THURSDAY I used the iPad for today’s Home Studio drawing session. It was a still-life supplied by Emily from an Instagram account she follows. I used Procreate and absorbed myself in all the different brushes, effects and colours for an hour. I should do it more often.

📌 I’m working my way into a headspace where I will write a letter of referral for the flood damage to each of our our NINE councillors and see what happens.

📌 A friend punted Good Girls as a follow-up to Dead to Me, but it’s a real turkey, though one of the three main characters does have a fascinating pair of eyebrows that appear to be acting in a totally different story.
FRIDAY The question on Quora was: “As a Polish person in the UK, which party most aligns with your views?” And the top two answers were UKIP and Brexit.
📌 Convinced that I’d lost my bank card, I phoned up to cancel. It turned into farce when I screwed up the security number and got a bit short with the nice Scottish lady. Then the penny dropped and I remembered where it was. I had to confess my stupidity and slope away humiliated. The nice Scottish woman was laughing as I went.
📌 Squeezed out another drabble – about the power of search engines – or possibly a rant disguised as a drabble.
📌 At the family Zoom, we spoke about how good the baddies were in Line of Duty. Lennie James was brilliant in Series 1. In series 2, Keeley Hawes made a soft start, but turned up the baddiness continually after that.
SATURDAY I guess I will never shake off my love if a good headline.

📌 I learn that over the past two decades fewer and fewer firms are listing on the stockmarket because listing would mean not only raising more capital, but closer scrutiny by the regulators.
📌 Melanie Sykes and the comedian Alan Carr share a Saturday-morning radio show. They have taken to describing it as the Mel’n’Alan show, which sounds like the manifestation of a skin disease.
📌 Nicola Sturgeon face masks are on sale in Scotland for £7 a pop.
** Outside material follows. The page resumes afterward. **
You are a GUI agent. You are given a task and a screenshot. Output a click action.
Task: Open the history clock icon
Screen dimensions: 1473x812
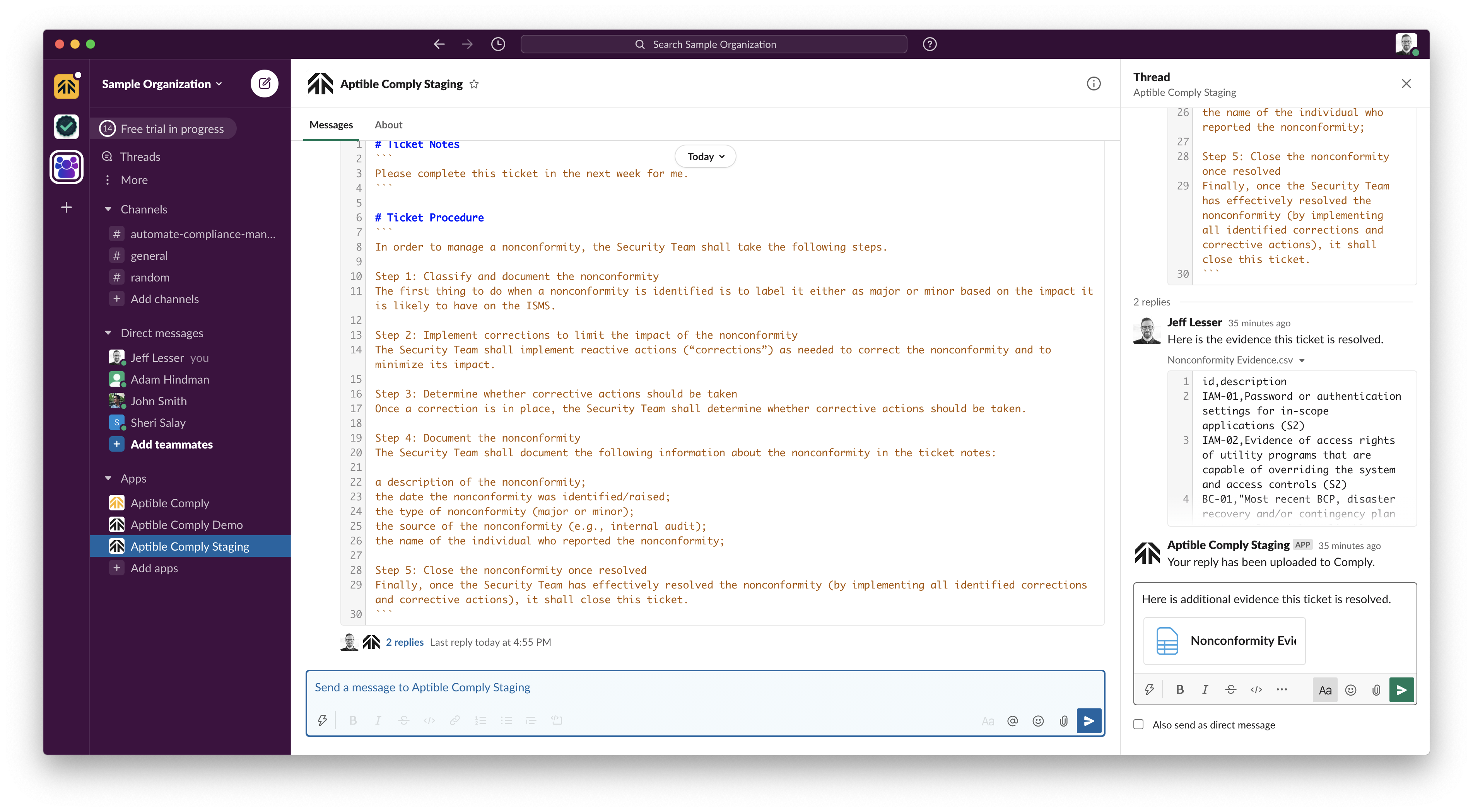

📌 Wrote a quick crime drabble that came to me last night as I watched a man leaving Bayer House.
SUNDAY You can always rely on the child to screw things up.

📌 Some of my birthday presents. I also got a brilliant selfie stick and used it to video my wife doing something her parents told her not to do. She went mad and forced me to bin it.

📌 Back to another exhibition, this time The Enchanted Interior at the Guildhall Art Gallery. It was quite relaxed, until we got stuck behind a couple of obsessives, who think wearing a mask in a one-way system entitles them to clog it up.

We both got a lot out of these MALE depictions of women sitting and behaving meekly in their “Guilded Cage”.
The notable disruption of the the scenes came from WOMEN artists and photographers. But overall, we were glad we bothered to go.